>> BEGIN
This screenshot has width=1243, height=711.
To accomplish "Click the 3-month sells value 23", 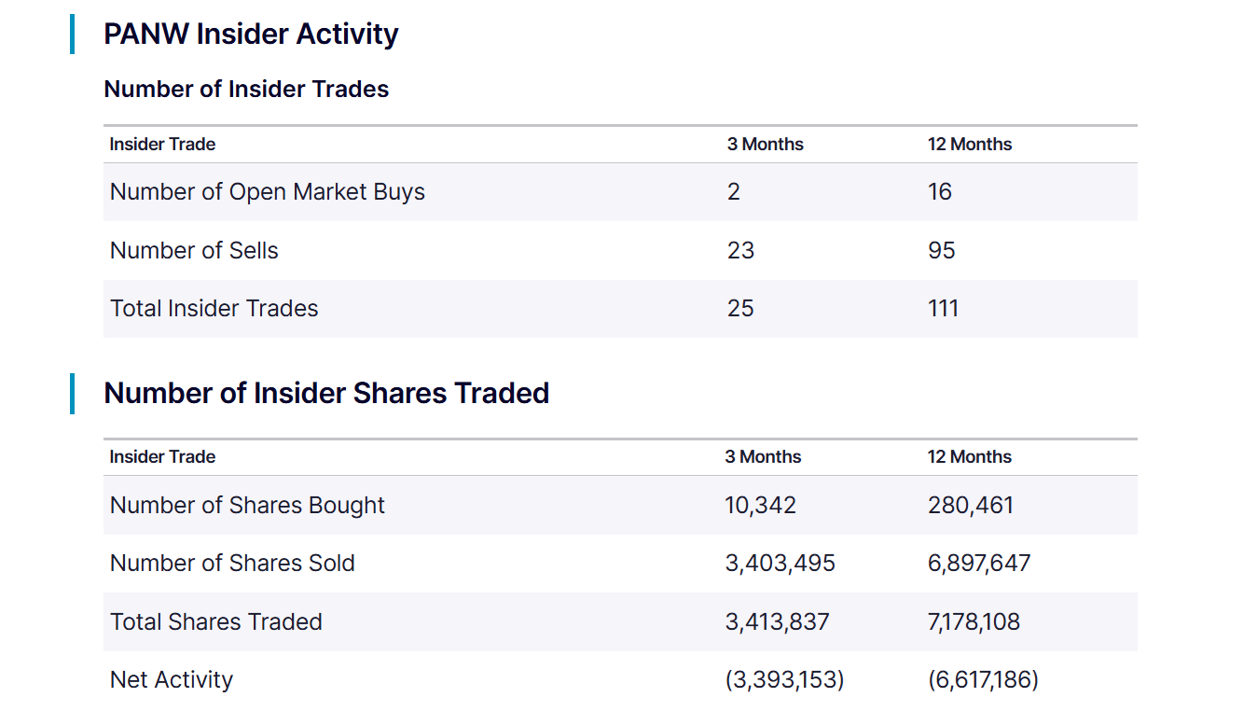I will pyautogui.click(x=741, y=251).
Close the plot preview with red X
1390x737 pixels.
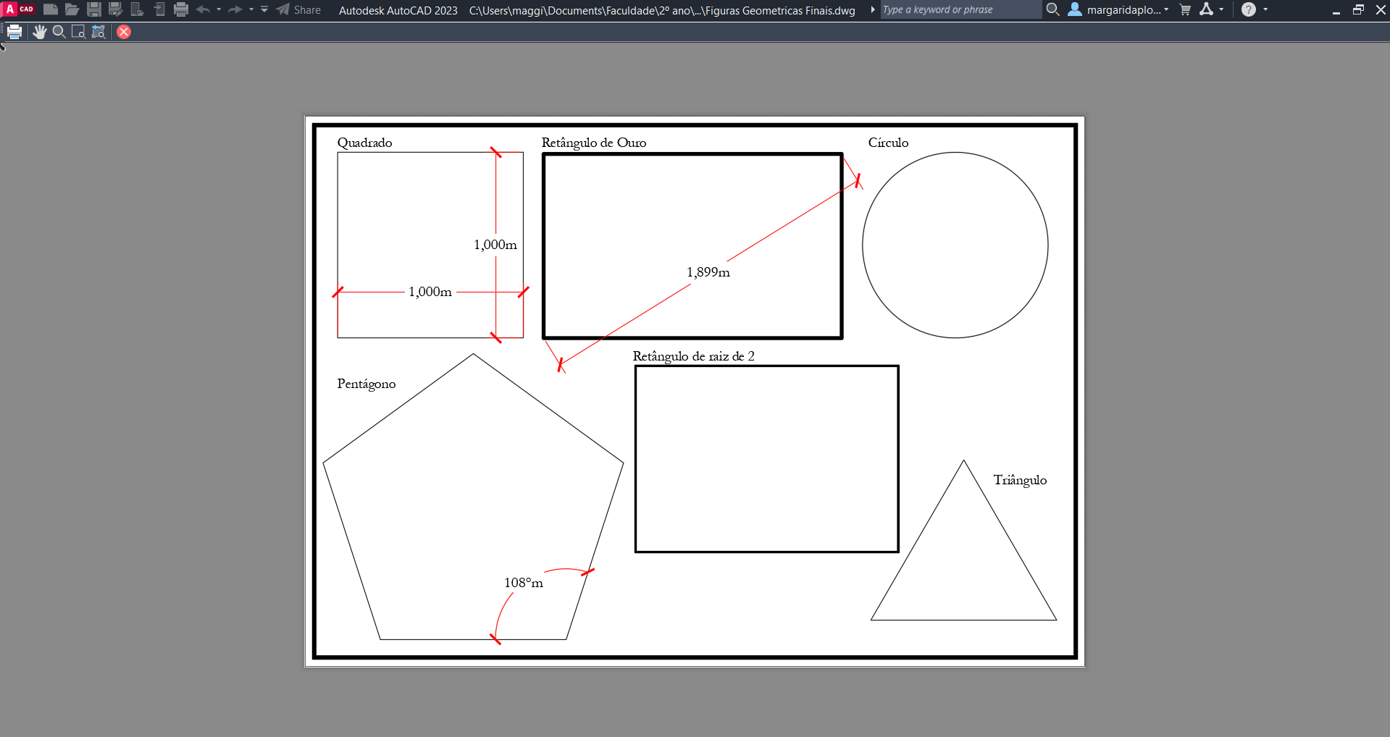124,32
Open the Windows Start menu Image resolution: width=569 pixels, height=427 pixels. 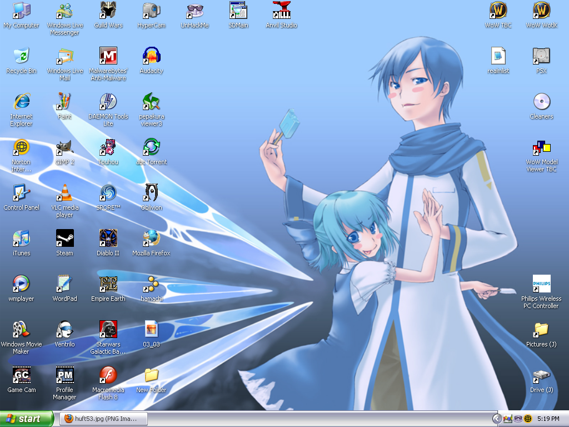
>> END
• **What you should do**
Rewrite the rows from the line with "Close the plot preview with red X" through the last row, changing "Start menu" to "Start screen" and leaving everything else unchanged. Do not include the pictures.

• **Response for this exercise**
Close the plot preview with red X
1390x737 pixels.
124,32
Open the Windows Start screen Image resolution: width=569 pixels, height=427 pixels. 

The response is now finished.